BridgeBio's Beyonttra Gains Brazilian Approval for ATTR-CM Treatment
Event summary
- ANVISA approved BridgeBio's Beyonttra (acoramidis) for ATTR-CM in Brazil, based on Phase 3 ATTRibute-CM study results.
- Study showed 42% reduction in composite ACM and recurrent CVH events and 50% reduction in CVH events at Month 30.
- BridgeBio partners with Biopas for commercialization in Brazil, expected to begin in H2 2026.

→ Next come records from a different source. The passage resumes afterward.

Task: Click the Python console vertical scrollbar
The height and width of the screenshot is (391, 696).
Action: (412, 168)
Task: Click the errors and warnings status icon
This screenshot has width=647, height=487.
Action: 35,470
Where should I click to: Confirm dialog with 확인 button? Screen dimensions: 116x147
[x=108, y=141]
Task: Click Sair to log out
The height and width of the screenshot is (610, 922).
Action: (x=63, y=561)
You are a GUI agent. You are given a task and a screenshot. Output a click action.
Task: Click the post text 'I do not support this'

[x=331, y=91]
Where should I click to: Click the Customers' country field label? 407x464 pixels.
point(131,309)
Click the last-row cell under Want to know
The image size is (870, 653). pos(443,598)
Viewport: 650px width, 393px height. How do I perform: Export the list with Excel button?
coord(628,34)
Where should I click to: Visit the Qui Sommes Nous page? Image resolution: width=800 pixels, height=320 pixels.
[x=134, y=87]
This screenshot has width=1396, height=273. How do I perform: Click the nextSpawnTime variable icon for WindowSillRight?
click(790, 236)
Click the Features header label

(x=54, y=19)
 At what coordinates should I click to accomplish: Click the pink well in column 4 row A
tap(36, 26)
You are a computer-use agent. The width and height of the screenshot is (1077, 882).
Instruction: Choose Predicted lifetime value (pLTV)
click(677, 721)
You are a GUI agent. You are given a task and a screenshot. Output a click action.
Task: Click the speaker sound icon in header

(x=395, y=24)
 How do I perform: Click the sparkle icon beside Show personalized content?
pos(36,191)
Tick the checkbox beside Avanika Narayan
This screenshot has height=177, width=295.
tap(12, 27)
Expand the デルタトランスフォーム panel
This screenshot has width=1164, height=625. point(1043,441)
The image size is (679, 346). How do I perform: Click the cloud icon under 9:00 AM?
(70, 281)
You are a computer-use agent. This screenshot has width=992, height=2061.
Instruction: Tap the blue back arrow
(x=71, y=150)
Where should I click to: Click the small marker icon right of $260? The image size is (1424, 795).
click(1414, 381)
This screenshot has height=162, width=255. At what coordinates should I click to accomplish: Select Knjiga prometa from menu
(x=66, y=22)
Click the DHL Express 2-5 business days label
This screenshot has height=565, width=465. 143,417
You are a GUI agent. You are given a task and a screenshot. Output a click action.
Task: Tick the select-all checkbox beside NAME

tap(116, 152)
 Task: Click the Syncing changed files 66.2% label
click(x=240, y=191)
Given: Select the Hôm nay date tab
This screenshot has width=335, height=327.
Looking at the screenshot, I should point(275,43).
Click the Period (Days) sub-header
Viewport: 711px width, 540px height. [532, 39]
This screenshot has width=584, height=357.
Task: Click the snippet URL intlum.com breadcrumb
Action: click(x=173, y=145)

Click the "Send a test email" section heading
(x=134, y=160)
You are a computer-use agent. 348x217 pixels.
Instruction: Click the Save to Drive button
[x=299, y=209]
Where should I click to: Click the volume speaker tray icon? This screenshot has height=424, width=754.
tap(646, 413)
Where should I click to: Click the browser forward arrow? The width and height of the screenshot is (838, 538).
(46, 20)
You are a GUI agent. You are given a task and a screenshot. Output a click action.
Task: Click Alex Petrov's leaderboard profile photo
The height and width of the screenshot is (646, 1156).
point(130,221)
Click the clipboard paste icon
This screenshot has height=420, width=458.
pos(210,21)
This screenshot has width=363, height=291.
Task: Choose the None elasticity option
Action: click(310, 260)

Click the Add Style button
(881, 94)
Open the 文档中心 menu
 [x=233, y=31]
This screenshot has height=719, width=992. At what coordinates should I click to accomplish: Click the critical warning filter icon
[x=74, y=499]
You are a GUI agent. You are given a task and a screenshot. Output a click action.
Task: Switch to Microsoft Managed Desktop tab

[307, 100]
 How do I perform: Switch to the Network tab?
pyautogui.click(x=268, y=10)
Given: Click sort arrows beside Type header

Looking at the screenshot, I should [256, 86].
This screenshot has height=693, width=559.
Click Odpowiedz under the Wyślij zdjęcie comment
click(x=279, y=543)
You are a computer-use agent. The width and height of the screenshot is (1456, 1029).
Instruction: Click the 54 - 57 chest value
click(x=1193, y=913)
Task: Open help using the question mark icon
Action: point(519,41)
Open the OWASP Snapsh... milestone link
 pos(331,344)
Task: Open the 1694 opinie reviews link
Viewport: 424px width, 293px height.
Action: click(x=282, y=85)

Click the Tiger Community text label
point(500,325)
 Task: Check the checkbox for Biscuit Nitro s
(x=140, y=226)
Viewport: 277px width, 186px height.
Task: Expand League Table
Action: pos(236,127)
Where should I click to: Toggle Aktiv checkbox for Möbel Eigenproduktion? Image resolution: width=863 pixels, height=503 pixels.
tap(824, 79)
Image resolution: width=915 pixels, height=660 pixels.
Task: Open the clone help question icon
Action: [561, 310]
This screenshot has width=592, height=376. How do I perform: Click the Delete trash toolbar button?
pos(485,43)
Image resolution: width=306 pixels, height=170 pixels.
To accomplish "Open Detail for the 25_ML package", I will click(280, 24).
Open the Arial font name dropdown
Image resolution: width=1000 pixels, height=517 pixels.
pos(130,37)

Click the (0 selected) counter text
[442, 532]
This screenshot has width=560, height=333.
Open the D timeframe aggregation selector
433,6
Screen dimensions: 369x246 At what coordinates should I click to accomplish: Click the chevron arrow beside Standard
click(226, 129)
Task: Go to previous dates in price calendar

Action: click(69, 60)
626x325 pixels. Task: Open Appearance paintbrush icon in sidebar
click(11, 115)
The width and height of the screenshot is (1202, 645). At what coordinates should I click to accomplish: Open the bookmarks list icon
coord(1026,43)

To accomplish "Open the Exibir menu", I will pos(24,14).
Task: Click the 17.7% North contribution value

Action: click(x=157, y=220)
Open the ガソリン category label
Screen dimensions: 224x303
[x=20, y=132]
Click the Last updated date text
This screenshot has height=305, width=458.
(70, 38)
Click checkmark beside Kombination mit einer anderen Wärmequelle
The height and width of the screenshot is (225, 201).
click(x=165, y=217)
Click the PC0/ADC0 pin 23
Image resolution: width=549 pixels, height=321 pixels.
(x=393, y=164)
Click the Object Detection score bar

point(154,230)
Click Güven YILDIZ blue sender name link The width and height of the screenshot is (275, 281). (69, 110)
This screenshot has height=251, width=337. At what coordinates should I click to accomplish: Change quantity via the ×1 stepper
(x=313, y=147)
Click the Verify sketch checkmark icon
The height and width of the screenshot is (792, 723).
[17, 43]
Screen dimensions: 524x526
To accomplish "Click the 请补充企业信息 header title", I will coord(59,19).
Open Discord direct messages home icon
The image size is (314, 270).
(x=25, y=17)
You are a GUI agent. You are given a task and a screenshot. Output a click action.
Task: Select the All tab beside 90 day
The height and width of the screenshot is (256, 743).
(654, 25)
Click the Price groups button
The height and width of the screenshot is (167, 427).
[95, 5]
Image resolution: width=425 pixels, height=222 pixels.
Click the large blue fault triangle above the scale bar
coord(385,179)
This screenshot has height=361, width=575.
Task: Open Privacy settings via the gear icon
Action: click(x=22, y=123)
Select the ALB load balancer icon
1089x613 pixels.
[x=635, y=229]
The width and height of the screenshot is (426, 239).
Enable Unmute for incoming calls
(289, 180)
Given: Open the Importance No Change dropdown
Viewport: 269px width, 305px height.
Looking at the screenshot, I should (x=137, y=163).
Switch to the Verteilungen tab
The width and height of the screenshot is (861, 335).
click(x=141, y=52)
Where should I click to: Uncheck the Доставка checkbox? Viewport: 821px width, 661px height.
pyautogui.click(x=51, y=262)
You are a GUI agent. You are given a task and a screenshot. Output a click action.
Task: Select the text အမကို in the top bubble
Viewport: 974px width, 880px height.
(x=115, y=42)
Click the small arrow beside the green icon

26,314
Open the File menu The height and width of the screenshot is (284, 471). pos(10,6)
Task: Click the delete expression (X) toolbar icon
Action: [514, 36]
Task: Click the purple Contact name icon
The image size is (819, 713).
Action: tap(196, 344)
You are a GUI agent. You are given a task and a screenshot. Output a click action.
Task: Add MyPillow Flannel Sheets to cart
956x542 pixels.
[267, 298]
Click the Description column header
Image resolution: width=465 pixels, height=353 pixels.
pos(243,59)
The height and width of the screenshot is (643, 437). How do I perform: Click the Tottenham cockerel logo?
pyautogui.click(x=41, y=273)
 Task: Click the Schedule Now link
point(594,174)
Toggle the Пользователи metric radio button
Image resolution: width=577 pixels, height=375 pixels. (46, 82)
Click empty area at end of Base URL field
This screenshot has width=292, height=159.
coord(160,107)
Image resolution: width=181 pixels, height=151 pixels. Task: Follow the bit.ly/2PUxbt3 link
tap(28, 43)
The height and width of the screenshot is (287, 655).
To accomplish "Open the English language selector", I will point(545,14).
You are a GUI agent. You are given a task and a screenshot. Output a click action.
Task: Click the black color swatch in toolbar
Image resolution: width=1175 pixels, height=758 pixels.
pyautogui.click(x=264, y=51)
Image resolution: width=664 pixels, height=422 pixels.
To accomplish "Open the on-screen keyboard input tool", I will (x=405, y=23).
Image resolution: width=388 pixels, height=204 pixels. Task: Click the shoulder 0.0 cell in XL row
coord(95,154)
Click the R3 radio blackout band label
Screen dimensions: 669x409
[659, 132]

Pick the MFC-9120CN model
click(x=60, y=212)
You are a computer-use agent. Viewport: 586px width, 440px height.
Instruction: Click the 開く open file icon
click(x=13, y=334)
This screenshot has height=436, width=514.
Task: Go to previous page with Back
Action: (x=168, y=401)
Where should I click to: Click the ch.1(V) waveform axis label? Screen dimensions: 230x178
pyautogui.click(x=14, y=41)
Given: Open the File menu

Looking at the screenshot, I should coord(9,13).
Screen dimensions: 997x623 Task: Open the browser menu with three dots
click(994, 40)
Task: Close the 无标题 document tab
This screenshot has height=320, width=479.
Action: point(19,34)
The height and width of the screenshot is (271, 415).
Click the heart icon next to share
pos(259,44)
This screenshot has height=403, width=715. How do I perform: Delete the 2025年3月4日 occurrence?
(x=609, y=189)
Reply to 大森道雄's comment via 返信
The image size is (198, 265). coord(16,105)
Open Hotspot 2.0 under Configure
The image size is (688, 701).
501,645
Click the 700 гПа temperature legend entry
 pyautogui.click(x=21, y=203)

- Acoramidis is the first near-complete (≥90%) TTR stabilizer approved in the U.S., EU, UK, Switzerland, Japan, and Brazil.
The big picture
BridgeBio's approval in Brazil expands the global reach of Beyonttra, a near-complete TTR stabilizer, addressing a critical unmet need in ATTR-CM treatment. This approval follows a series of regulatory wins in major markets, positioning BridgeBio as a key player in genetic disease therapeutics. The partnership with Biopas underscores the strategic importance of local commercialization expertise in emerging markets.
What we're watching
- Commercialization Pace
- The pace at which BridgeBio and Biopas can initiate commercialization efforts in Brazil and expand access to Beyonttra.
- Regulatory Momentum
- Whether BridgeBio can secure additional global regulatory approvals for acoramidis in other markets under review.
- Market Penetration
- How BridgeBio will position Beyonttra against existing treatments in Brazil and other approved markets.